[Dataset]

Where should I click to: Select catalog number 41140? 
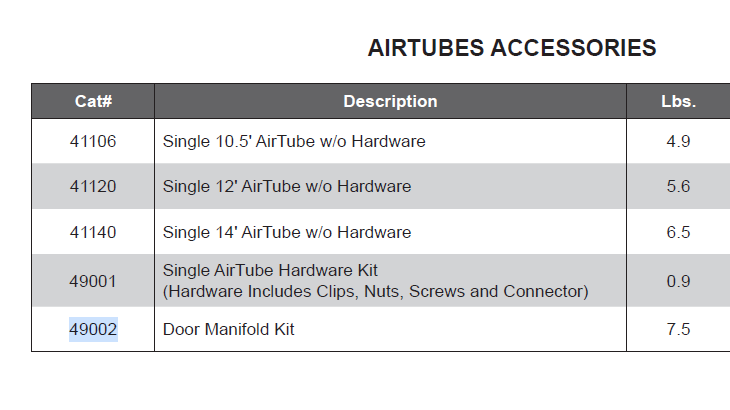(93, 233)
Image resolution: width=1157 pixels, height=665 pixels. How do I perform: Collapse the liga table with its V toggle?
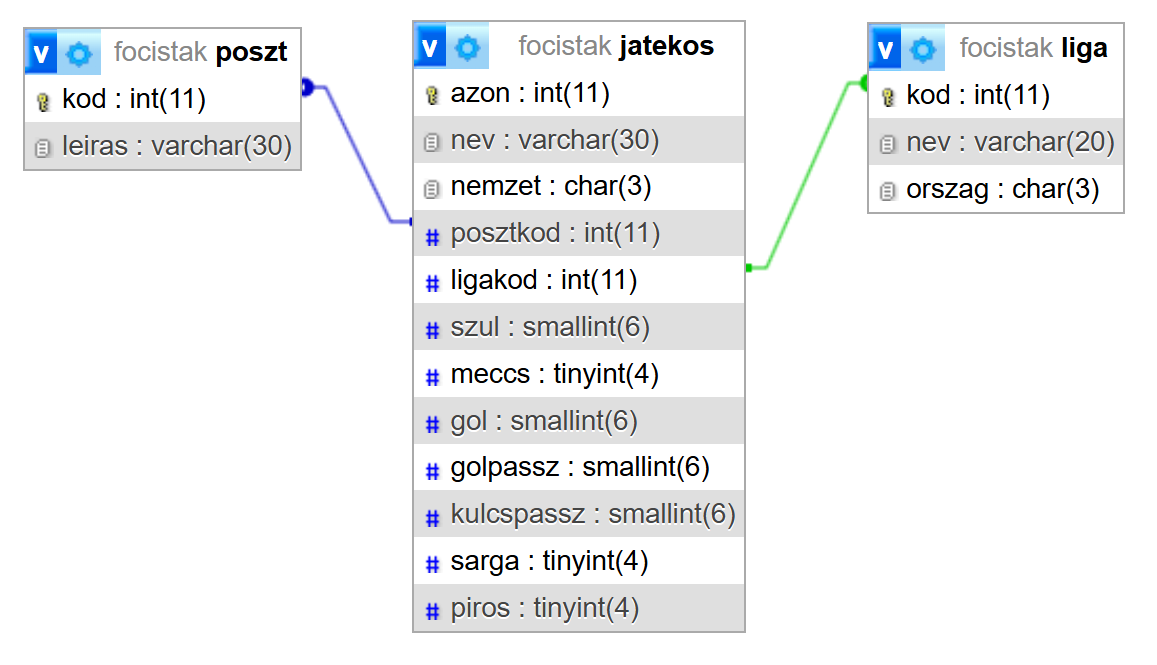(885, 49)
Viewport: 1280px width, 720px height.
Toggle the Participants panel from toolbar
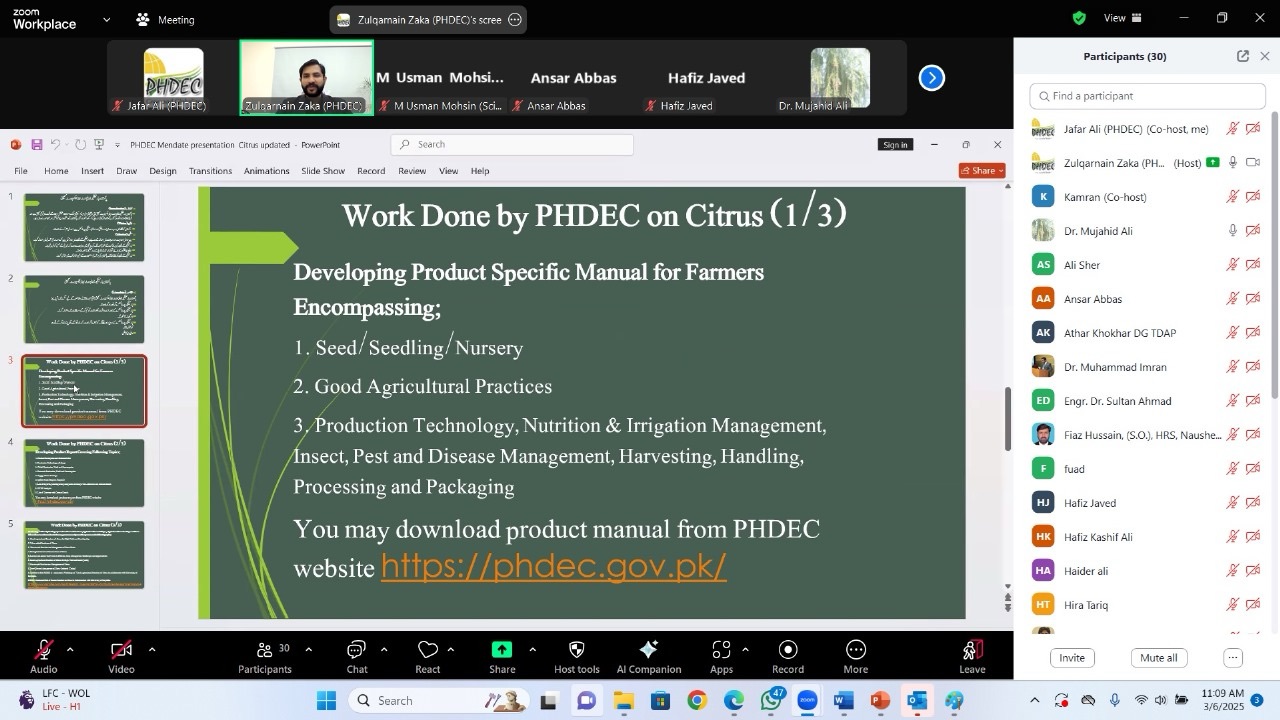[265, 651]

[/Dataset]

(Task prompt)
Please output every record above exactly as written, leaving out the pictures.

(Task output)
Where should I click to: Select catalog number 41140? 
(93, 233)
Image resolution: width=1157 pixels, height=665 pixels. How do I perform: Collapse the liga table with its V toggle?
(885, 49)
Viewport: 1280px width, 720px height.
Toggle the Participants panel from toolbar
[265, 651]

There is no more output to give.